# Work instruction
Determine how many lines below hold the string "computer". Reply with the number alone.

# Study material
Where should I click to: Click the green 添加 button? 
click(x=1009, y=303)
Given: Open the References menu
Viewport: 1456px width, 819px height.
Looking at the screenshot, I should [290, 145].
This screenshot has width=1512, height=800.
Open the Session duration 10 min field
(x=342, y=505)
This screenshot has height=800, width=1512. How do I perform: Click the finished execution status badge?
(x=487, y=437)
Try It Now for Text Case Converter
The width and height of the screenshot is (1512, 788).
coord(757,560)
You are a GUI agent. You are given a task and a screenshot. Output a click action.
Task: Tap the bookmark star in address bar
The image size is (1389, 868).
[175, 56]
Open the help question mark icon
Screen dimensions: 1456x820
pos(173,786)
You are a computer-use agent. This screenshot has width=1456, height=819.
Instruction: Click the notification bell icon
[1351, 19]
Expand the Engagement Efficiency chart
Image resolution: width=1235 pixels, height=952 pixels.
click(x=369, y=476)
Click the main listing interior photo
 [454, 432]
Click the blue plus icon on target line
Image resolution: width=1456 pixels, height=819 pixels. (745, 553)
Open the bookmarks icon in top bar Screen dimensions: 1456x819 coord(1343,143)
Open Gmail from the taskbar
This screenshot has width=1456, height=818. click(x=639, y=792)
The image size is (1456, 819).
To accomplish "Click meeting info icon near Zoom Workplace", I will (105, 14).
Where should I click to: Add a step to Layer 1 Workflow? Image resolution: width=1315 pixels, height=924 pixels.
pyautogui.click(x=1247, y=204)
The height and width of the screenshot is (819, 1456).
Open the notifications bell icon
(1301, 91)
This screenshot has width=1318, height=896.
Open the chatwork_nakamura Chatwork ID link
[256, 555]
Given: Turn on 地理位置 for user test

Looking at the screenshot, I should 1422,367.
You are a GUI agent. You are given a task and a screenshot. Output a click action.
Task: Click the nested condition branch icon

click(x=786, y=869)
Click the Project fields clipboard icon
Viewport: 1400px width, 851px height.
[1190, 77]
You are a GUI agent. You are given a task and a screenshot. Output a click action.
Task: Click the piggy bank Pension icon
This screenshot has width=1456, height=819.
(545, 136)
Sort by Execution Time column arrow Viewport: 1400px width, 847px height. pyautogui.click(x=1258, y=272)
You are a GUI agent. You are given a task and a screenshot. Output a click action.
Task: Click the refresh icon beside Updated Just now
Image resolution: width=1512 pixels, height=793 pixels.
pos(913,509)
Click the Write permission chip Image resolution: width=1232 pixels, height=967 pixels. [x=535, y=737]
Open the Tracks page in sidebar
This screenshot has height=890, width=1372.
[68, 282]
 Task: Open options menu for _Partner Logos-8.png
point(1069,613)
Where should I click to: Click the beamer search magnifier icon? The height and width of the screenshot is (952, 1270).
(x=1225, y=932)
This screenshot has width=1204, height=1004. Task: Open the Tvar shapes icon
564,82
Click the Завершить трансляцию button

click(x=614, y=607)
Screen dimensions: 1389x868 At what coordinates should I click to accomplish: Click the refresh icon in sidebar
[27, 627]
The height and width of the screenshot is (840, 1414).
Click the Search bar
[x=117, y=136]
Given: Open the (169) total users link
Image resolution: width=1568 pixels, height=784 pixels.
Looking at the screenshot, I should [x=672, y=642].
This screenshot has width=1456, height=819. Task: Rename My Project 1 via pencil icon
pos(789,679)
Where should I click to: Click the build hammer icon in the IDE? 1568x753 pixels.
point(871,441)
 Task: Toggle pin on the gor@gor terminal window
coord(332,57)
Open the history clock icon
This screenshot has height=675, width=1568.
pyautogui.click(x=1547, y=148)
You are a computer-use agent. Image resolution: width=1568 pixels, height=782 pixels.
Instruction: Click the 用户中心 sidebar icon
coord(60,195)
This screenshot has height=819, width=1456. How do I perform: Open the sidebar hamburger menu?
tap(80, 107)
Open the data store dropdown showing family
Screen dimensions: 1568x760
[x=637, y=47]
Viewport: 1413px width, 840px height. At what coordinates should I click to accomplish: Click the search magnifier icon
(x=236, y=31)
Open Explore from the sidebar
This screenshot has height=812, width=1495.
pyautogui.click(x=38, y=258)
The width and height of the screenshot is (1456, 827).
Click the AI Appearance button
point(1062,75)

# Solution to the problem
2